Understanding 999/99/9 in Grafana

This topic has been translated from a Chinese forum by GPT and might contain errors.

Original topic: Grafana中的关于999/99/9的理解

| username: 我是咖啡哥

There are many monitoring data related to different percentiles of latency in Grafana monitoring. Looking at this data is a bit confusing. As shown in the figure, 999 indicates 99.9% of the time is 101ms, and 99 is 7.67ms. Does this 99 mean 99% excluding the previous 99.9% or what?
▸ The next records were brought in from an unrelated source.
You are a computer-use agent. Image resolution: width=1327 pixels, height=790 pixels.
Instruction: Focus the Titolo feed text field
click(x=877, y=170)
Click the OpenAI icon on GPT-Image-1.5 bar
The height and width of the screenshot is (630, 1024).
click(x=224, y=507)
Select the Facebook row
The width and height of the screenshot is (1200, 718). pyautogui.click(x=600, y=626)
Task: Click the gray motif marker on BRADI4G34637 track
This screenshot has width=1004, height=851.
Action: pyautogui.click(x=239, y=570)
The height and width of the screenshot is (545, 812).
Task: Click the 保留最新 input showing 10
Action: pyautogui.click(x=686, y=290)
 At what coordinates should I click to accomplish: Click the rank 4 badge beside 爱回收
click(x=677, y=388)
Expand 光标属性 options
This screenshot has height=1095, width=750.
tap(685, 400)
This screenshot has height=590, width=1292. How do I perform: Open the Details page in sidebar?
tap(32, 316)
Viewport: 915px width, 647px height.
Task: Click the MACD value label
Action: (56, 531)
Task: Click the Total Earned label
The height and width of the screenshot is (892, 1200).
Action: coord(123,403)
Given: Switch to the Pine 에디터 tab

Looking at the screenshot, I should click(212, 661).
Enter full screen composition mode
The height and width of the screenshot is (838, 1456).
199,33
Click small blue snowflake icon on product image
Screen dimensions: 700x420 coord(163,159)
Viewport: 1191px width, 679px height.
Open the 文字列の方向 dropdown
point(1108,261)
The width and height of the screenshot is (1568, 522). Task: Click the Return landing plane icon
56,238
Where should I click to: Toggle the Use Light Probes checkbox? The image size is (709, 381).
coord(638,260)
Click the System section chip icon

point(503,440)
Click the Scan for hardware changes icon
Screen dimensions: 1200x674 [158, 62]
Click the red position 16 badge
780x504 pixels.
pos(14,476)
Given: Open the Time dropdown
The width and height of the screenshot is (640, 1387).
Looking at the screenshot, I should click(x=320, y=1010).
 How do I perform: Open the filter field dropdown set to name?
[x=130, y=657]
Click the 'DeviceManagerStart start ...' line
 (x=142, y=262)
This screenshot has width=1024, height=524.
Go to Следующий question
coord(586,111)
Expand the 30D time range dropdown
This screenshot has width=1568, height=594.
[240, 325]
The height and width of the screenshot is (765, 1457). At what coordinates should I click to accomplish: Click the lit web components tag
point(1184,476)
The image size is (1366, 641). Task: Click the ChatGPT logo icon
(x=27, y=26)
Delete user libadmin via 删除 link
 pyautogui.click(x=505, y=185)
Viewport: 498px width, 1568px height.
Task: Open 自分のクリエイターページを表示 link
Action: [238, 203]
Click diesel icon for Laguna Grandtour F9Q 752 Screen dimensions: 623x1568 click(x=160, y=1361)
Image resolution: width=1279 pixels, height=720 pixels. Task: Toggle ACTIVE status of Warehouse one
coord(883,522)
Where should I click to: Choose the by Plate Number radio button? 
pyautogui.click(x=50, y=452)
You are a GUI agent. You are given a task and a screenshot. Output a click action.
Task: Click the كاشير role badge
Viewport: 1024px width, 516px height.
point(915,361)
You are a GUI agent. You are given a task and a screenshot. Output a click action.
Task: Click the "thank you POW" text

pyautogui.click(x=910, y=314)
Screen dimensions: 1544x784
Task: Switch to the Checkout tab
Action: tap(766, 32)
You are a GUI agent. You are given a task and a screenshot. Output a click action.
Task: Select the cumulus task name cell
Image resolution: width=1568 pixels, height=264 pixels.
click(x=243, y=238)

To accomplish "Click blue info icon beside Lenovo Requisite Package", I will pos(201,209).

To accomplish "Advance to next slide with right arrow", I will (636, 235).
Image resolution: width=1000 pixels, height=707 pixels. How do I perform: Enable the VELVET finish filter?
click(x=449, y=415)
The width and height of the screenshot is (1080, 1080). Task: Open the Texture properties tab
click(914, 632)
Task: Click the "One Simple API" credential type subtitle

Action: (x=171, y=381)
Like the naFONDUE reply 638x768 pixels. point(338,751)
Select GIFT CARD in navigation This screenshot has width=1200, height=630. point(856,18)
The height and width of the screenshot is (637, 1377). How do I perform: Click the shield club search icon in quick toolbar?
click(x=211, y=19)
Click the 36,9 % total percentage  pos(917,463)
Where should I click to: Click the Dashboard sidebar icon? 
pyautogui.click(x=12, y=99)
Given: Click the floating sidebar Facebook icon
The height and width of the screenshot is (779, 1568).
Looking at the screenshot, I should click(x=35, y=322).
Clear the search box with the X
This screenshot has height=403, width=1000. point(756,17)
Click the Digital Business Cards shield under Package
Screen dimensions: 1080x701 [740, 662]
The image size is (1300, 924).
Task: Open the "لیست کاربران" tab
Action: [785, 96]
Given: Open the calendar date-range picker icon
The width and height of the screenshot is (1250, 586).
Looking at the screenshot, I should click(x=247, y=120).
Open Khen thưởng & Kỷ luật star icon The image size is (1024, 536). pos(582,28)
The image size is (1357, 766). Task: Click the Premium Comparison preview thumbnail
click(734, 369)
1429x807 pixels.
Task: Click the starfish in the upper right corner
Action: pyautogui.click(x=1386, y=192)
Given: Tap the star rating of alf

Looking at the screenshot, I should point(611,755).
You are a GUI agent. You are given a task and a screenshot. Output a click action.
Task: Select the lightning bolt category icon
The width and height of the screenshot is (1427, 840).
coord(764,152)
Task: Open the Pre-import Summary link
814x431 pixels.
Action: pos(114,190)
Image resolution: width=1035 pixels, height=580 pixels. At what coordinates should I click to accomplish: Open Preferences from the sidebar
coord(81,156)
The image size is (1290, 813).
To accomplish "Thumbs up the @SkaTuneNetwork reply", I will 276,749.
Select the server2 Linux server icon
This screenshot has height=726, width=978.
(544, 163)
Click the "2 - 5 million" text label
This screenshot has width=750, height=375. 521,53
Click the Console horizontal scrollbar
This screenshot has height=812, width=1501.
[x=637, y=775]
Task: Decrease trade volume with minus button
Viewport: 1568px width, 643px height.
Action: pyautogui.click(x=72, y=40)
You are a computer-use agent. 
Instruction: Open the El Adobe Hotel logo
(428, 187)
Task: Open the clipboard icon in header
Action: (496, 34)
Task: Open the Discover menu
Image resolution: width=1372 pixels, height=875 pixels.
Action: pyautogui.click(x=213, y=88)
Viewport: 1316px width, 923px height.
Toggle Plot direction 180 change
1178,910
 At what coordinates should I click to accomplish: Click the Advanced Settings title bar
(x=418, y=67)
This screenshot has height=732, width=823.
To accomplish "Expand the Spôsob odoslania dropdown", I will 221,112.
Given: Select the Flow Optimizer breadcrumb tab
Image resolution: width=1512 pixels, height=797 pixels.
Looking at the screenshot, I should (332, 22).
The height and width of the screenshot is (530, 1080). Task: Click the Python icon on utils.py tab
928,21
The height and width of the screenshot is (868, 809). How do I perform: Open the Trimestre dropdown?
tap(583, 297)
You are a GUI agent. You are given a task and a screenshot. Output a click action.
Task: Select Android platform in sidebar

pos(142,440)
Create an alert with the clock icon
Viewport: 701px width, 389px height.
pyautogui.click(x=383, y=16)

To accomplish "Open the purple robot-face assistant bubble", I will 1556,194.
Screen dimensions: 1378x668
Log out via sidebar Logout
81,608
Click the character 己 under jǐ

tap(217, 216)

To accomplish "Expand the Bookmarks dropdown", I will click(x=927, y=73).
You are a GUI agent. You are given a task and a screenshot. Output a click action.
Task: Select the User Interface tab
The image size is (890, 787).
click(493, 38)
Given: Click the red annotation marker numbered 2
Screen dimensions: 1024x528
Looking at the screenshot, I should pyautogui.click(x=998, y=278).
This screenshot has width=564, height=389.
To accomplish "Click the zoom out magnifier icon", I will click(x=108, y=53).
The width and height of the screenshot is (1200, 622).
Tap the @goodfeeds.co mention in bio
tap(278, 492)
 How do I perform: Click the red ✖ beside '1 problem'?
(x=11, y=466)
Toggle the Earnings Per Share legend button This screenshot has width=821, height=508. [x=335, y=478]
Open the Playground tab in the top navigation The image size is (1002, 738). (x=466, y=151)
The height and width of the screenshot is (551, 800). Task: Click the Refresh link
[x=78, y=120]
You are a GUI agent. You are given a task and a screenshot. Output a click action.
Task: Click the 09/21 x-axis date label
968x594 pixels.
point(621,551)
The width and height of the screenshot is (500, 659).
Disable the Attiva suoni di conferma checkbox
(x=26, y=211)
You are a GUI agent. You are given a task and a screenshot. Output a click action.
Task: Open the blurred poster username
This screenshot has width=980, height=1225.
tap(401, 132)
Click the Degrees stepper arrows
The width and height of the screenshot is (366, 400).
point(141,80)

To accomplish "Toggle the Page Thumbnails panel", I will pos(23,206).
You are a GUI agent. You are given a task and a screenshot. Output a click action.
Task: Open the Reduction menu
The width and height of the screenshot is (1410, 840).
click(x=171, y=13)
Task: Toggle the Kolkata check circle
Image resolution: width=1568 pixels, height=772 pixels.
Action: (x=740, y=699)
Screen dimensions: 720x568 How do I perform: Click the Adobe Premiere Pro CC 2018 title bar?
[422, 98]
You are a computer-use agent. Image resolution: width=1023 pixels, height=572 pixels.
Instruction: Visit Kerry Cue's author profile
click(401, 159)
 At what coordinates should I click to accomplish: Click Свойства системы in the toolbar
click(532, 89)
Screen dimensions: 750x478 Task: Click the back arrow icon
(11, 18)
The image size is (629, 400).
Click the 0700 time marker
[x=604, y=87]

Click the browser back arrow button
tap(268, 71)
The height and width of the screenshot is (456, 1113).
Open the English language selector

| username: jaybing926 | Original post link

The meaning of this monitoring indicator is: the time TiDB takes to get TSO from PD.
The meanings of these values are as follows:
90% of PD TSO wait duration is 3.81ms
99% of PD TSO wait duration is 7.67ms
99.9% of PD TSO wait duration is 101ms

| username: Minorli-PingCAP | Original post link


| username: 我是咖啡哥 | Original post link

Now I understand, actually 90% of the average time is only 3.81ms, 9% have relatively high latency, causing the 99th percentile average to be dragged from 3.81ms to 7.67ms. There is also a very small portion that is extremely high, possibly up to seconds, causing the 999th percentile to average out to 101ms. If the system is relatively stable, these three values should be quite close.

| username: system | Original post link

This topic was automatically closed 60 days after the last reply. New replies are no longer allowed.